## Work item
Please retype the records below exactly, from the first line down to and including the line with "Click the XL size row label".

Collection entries
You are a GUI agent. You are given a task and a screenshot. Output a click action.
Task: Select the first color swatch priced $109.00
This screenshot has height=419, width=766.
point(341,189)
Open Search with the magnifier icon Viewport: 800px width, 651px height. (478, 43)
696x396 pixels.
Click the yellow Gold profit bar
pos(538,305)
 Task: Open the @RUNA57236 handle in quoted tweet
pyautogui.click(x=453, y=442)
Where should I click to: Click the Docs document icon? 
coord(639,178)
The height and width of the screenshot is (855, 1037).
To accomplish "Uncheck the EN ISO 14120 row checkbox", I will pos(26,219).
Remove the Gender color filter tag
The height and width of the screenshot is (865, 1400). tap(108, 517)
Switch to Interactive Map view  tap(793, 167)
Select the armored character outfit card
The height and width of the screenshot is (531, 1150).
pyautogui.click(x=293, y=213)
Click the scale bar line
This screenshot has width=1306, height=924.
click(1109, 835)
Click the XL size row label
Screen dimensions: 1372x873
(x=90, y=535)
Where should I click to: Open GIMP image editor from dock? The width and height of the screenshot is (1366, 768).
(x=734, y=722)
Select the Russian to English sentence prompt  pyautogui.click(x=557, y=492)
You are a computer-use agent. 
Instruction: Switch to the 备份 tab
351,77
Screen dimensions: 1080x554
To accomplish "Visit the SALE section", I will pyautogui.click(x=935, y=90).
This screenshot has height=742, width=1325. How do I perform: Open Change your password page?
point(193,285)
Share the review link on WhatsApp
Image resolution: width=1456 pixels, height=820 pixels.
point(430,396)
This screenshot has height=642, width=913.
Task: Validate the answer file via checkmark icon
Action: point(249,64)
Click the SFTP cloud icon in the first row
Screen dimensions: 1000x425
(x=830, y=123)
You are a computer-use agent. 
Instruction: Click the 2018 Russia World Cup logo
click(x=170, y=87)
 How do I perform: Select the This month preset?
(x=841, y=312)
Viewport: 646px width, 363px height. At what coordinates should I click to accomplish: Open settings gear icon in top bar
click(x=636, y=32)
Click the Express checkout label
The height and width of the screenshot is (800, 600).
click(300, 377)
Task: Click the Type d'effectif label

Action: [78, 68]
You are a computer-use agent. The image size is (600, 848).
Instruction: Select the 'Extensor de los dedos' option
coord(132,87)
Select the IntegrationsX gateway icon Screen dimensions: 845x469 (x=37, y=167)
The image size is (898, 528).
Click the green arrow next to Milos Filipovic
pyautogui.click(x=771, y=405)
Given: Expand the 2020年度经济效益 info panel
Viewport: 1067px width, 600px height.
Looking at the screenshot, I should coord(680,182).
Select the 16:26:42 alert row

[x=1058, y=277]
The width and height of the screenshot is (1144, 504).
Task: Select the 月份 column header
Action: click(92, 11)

## Exercise result
You are a GUI agent. You are given a task and a screenshot. Output a click action.
Task: Select the first color swatch priced $109.00
This screenshot has height=419, width=766.
point(341,189)
Open Search with the magnifier icon Viewport: 800px width, 651px height. (478, 43)
696x396 pixels.
Click the yellow Gold profit bar
pos(538,305)
 Task: Open the @RUNA57236 handle in quoted tweet
pyautogui.click(x=453, y=442)
Where should I click to: Click the Docs document icon? 
coord(639,178)
The height and width of the screenshot is (855, 1037).
To accomplish "Uncheck the EN ISO 14120 row checkbox", I will pos(26,219).
Remove the Gender color filter tag
The height and width of the screenshot is (865, 1400). tap(108, 517)
Switch to Interactive Map view  tap(793, 167)
Select the armored character outfit card
The height and width of the screenshot is (531, 1150).
pyautogui.click(x=293, y=213)
Click the scale bar line
This screenshot has width=1306, height=924.
click(1109, 835)
Click the XL size row label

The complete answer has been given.